[Saved entries]
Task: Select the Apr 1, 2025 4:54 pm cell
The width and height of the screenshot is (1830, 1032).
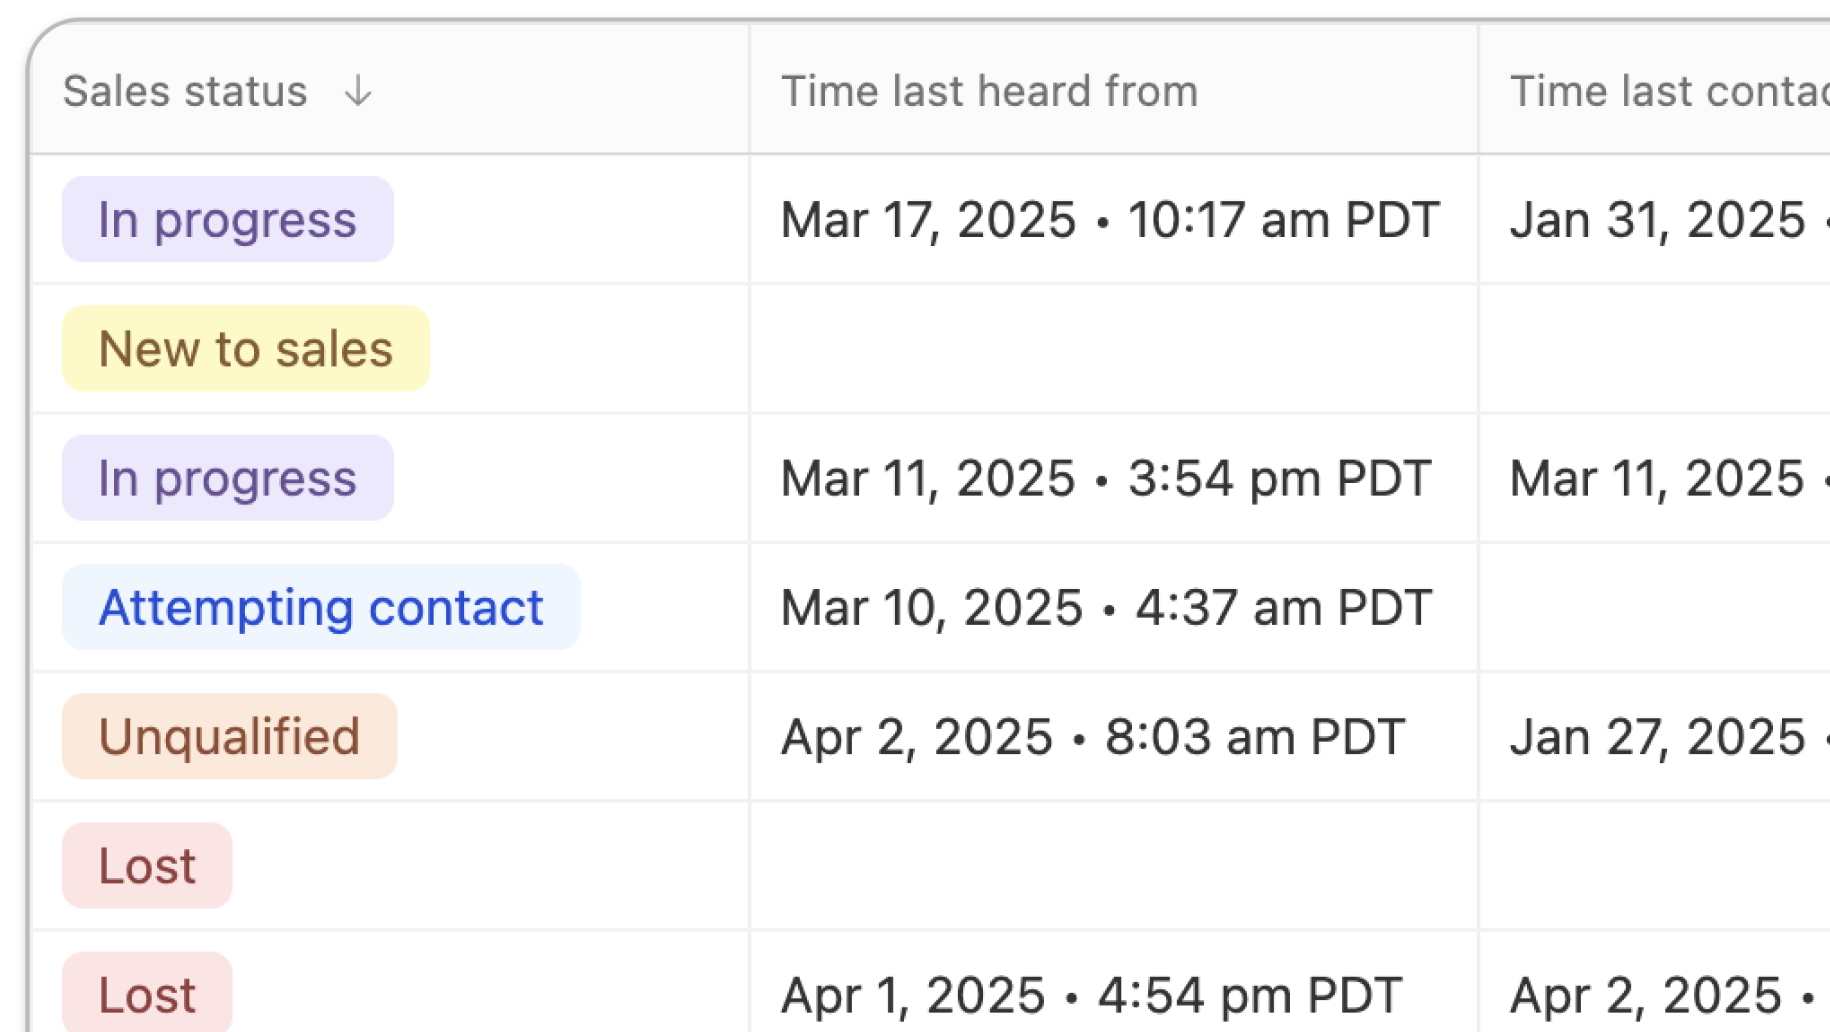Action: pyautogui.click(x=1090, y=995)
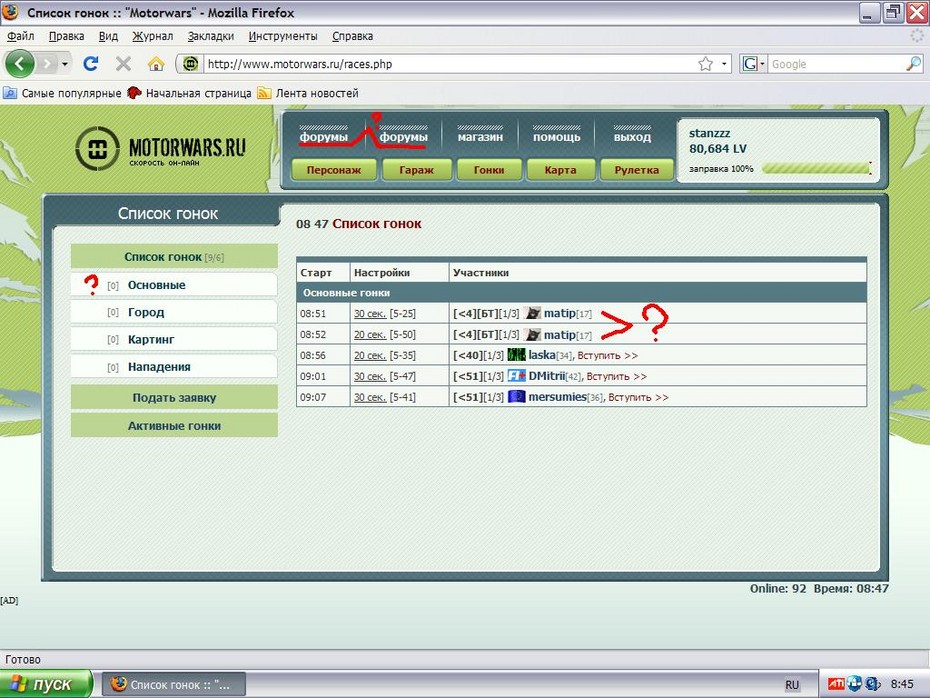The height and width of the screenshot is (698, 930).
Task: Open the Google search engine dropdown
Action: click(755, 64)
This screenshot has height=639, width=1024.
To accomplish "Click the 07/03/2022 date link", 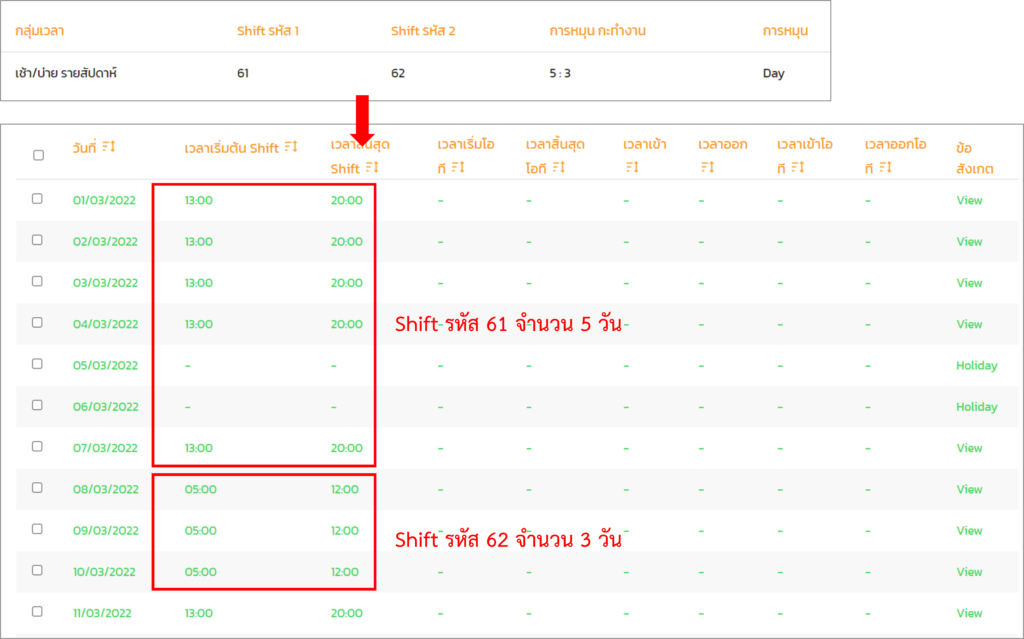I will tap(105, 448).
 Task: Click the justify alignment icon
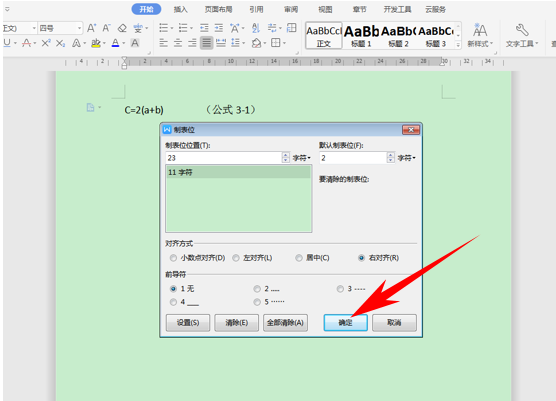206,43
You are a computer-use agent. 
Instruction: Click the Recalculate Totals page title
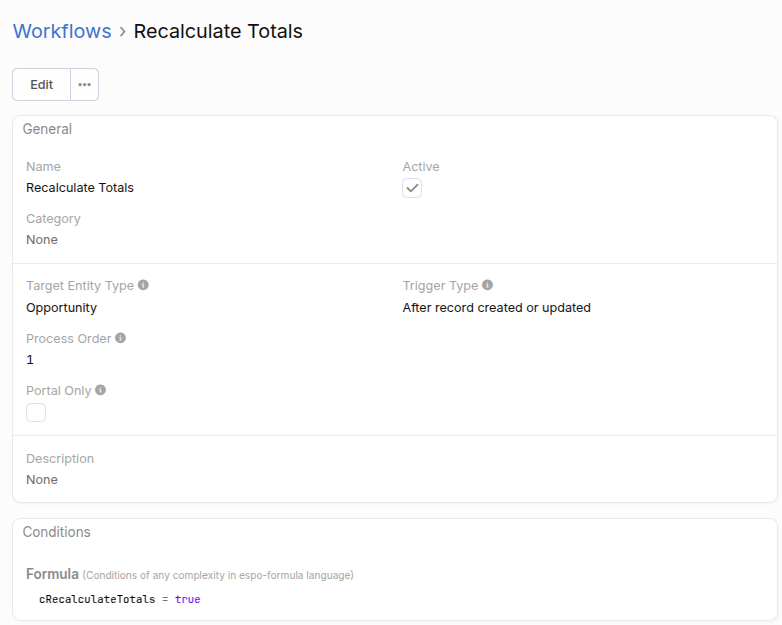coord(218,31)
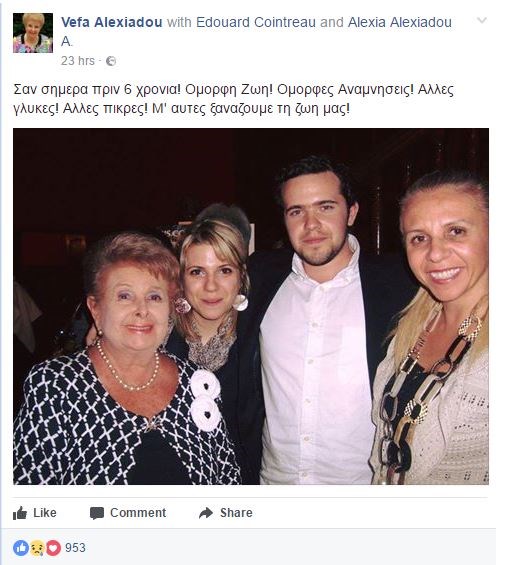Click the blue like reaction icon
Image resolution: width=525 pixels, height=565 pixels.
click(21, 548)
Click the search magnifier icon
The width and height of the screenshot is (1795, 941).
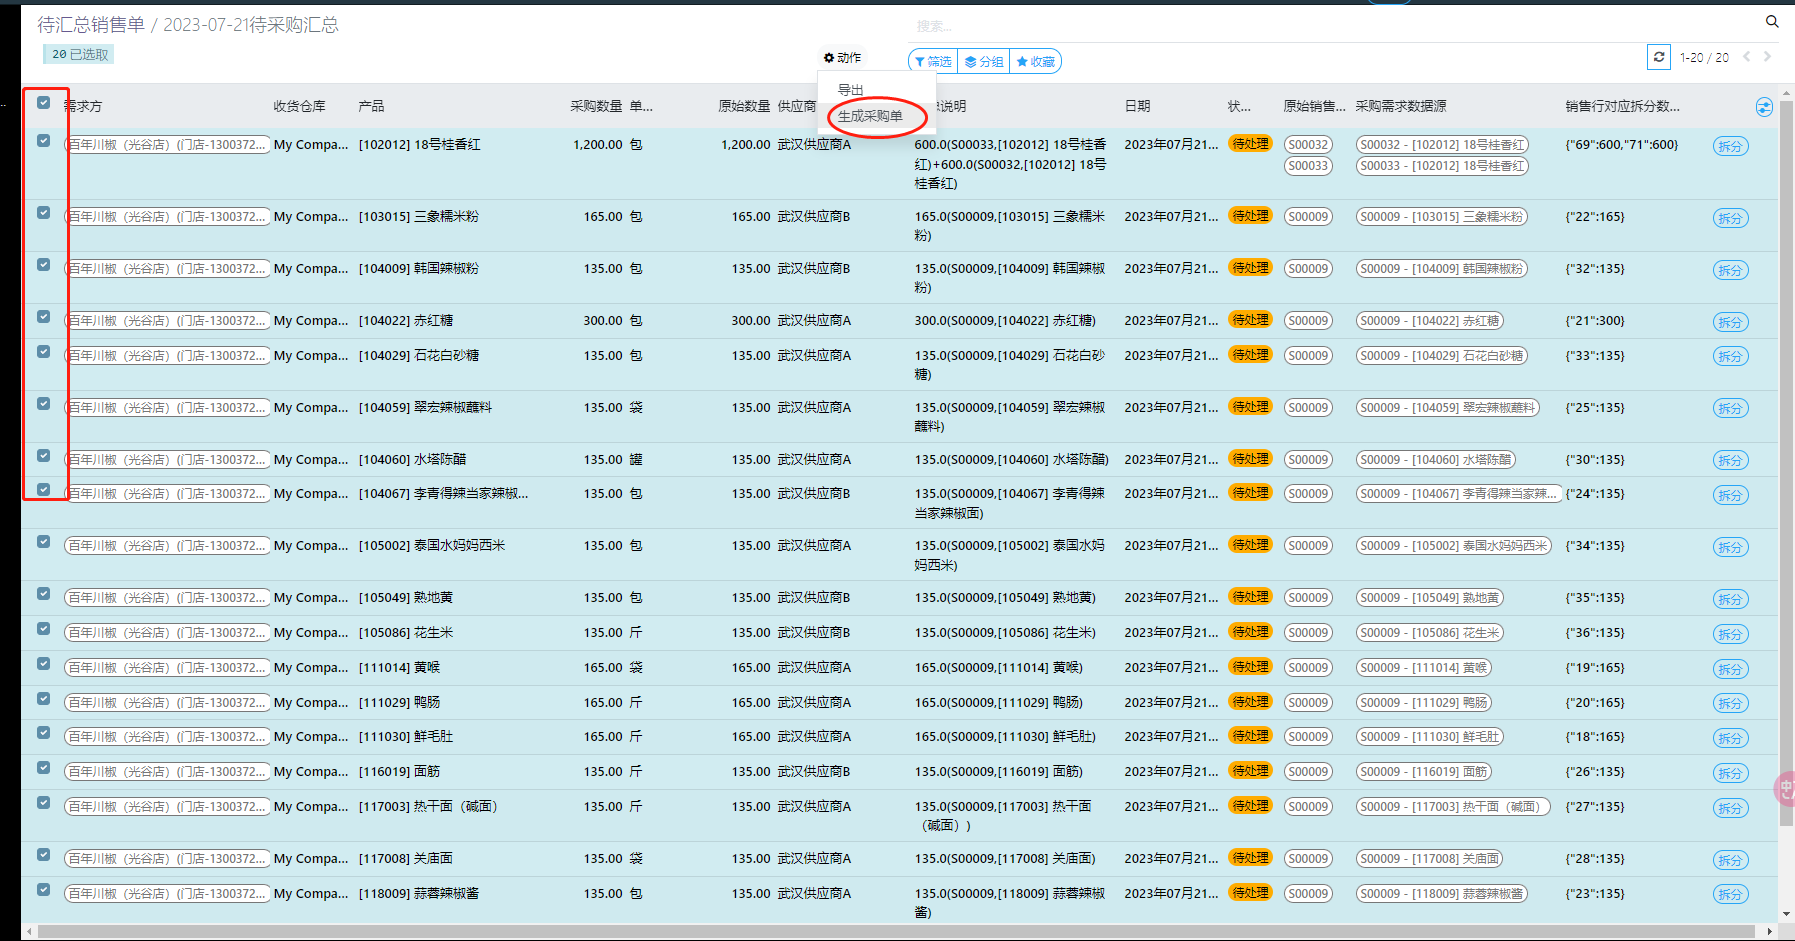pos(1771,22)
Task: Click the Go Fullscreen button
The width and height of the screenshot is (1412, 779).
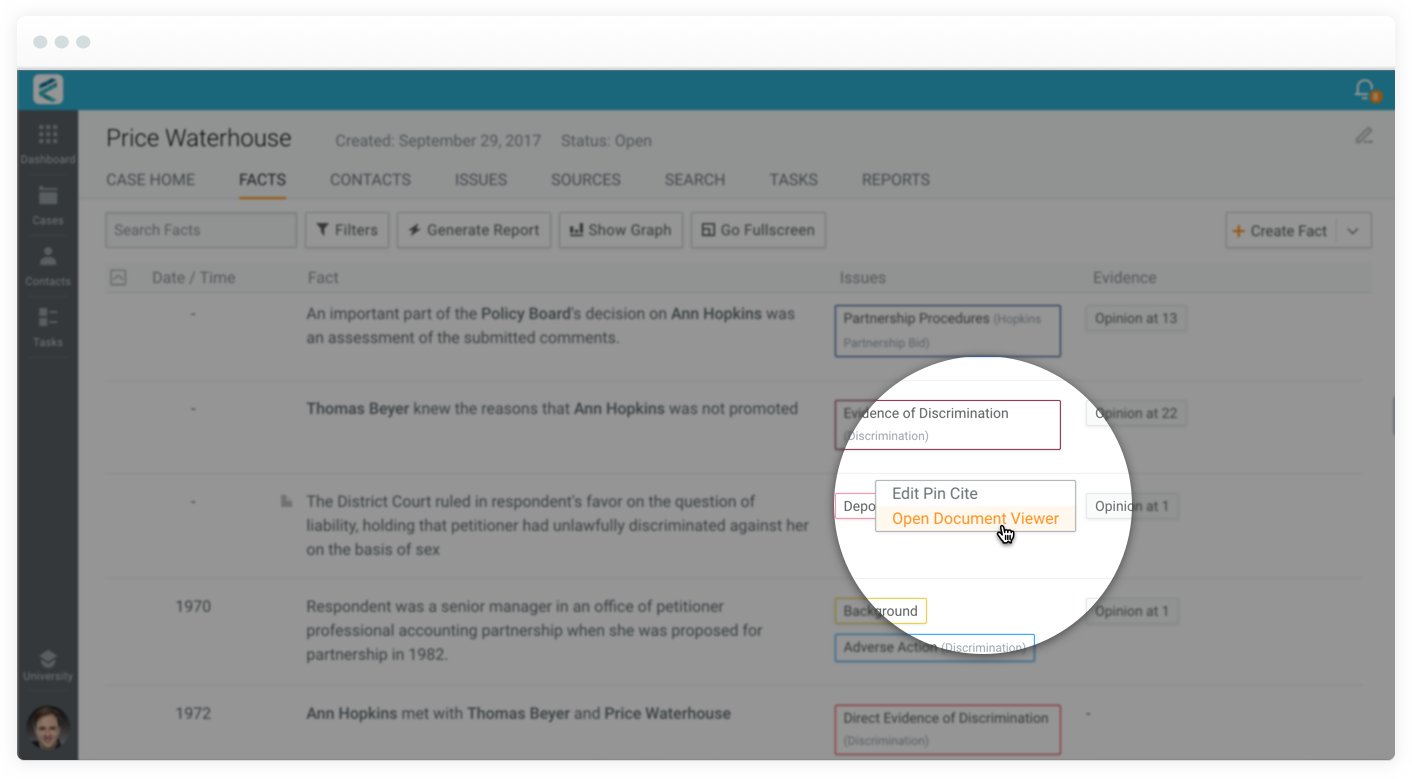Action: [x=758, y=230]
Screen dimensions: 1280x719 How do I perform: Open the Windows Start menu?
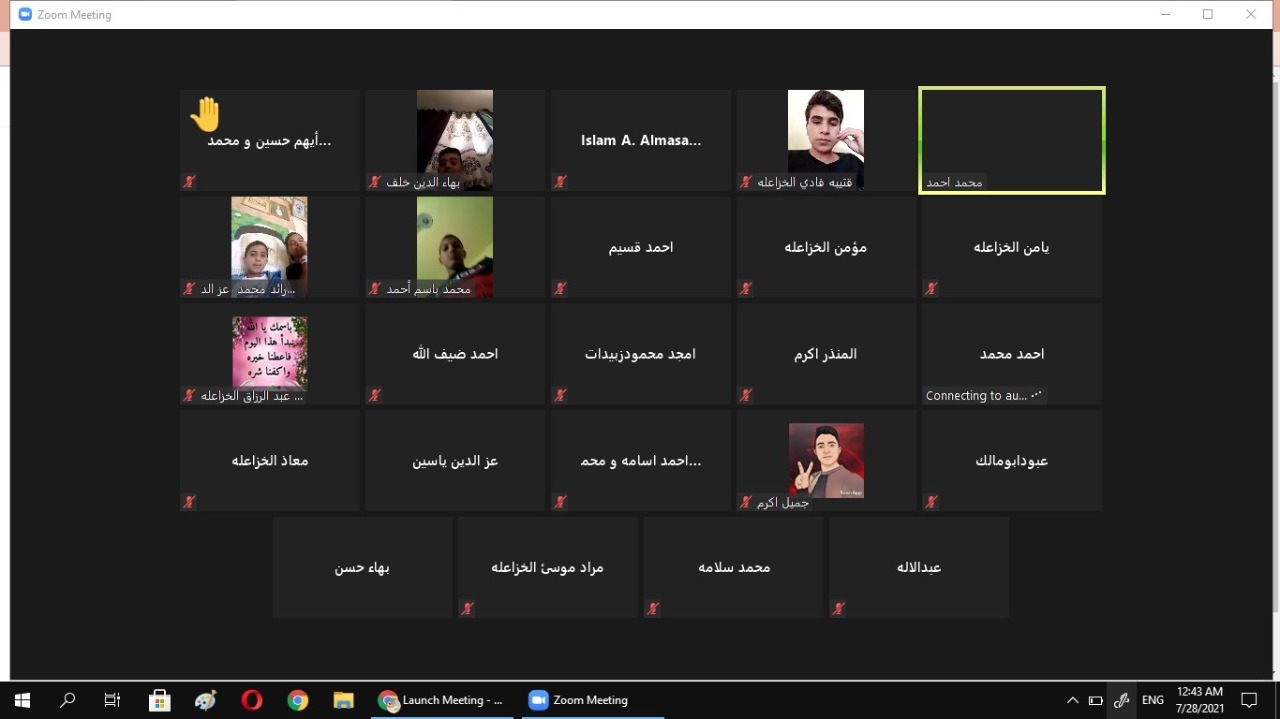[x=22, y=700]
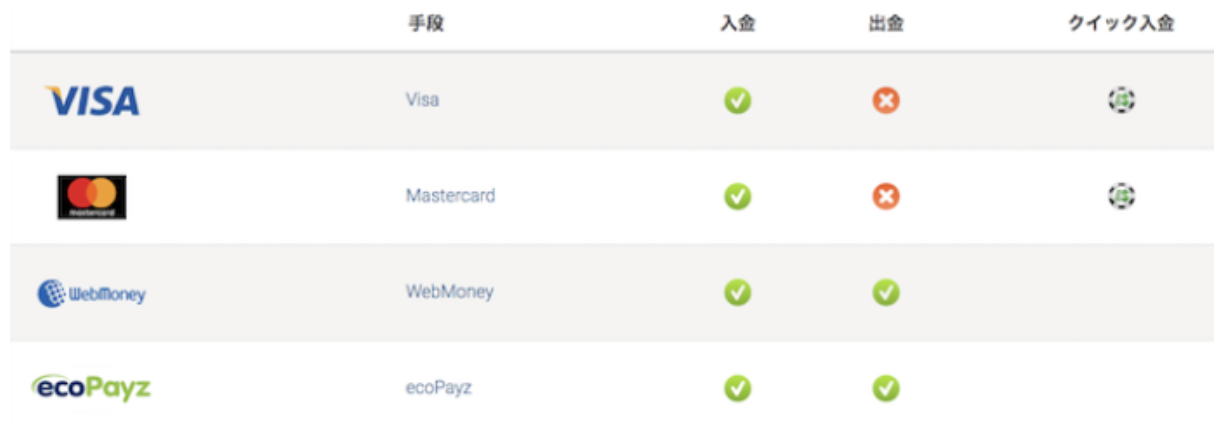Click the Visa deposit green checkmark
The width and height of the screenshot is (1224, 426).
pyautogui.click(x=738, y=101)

[Task brief]
When you come to the line containing "Click the search magnifier icon" in the records above, repeat that line and all lines after it exactly, but not the pictures.

[Solution for this problem]
Click the search magnifier icon
The width and height of the screenshot is (1795, 941).
pos(1771,22)
Task: Click the Go Fullscreen button
The width and height of the screenshot is (1412, 779).
Action: [x=758, y=230]
Screen dimensions: 1280x719 How do I perform: Open the Windows Start menu?
[x=22, y=700]
Click the Visa deposit green checkmark
The width and height of the screenshot is (1224, 426).
pyautogui.click(x=738, y=101)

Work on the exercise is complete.